Demos-Actions Strikes Police - Repression France

Martinique strike turns violent, mayor urges calm

A general strike in the French Caribbean island of Martinique turned violent on Friday as protesters clashed with business owners who organized their own peaceful protest.

Hundreds of police launched tear gas as protesters threw rocks and bottles and set cars and garbage bins on fire.

Martinique’s prefect, Ange Mancini, said four police officers were slightly injured. He asked residents to remain indoors.

Employers were confronted as they held a peaceful protest and asked Mancini to allow businesses to reopen. Protesters responded with roadblocks across Fort-de-France to halt the convoy of cars that stretched for several kilometers (miles).

Police said in a statement that a group of protesters marched toward the convoy and began to hit those inside the cars, which they also damaged.

"We were caught in a trap," said Jean-Francois Hayot, a business union member who criticized police as slow to react. "There were people who were clobbered and their cars vandalized."

Police said some business owners were slightly injured but did not have more details.

Union leaders called the protest against the strike a provocation by the business elites.

"Business owners and salaried employers who want to work do not have the right to protest!" said Juvenal Remir, president of Codema-Modef, a large agriculture union.

Strike negotiations were suspended for the day.

Union leaders blamed the chaos on the bekes, a minority group descendent of slaveholders that controls most of the economy.

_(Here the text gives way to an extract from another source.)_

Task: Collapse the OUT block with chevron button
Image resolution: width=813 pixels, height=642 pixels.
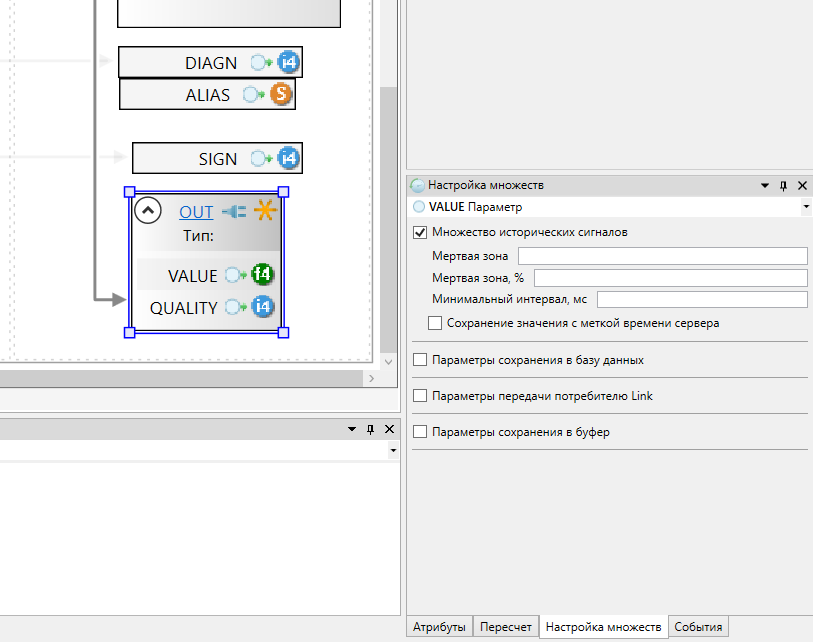Action: [x=148, y=211]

"The provocation of the beke employers, in wanting to come to Fort-de-France, has produced these predictable effects and that translates into the same arrogance they express in the negotiations," said Philippe Pierre-Charles, member of the CMDT union that represents hundreds workers.

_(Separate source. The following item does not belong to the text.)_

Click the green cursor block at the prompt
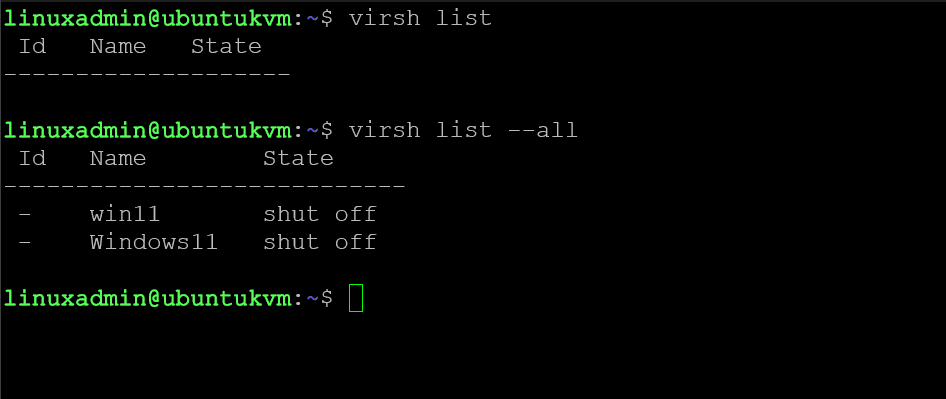946x399 pixels. 356,298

An agreement reached earlier this week to raise workers’ pay by 200 euros (US$252) was not accepted by all unions. Discussions over farming, education and other issues are still ongoing.

In the nearby island of Guadeloupe, union leaders have agreed to suspend a 44-day-old strike as most of their demands continue to be met.

The strikes on both islands paralyzed the economy, closed schools and prompted thousands of tourists to cancel their vacations.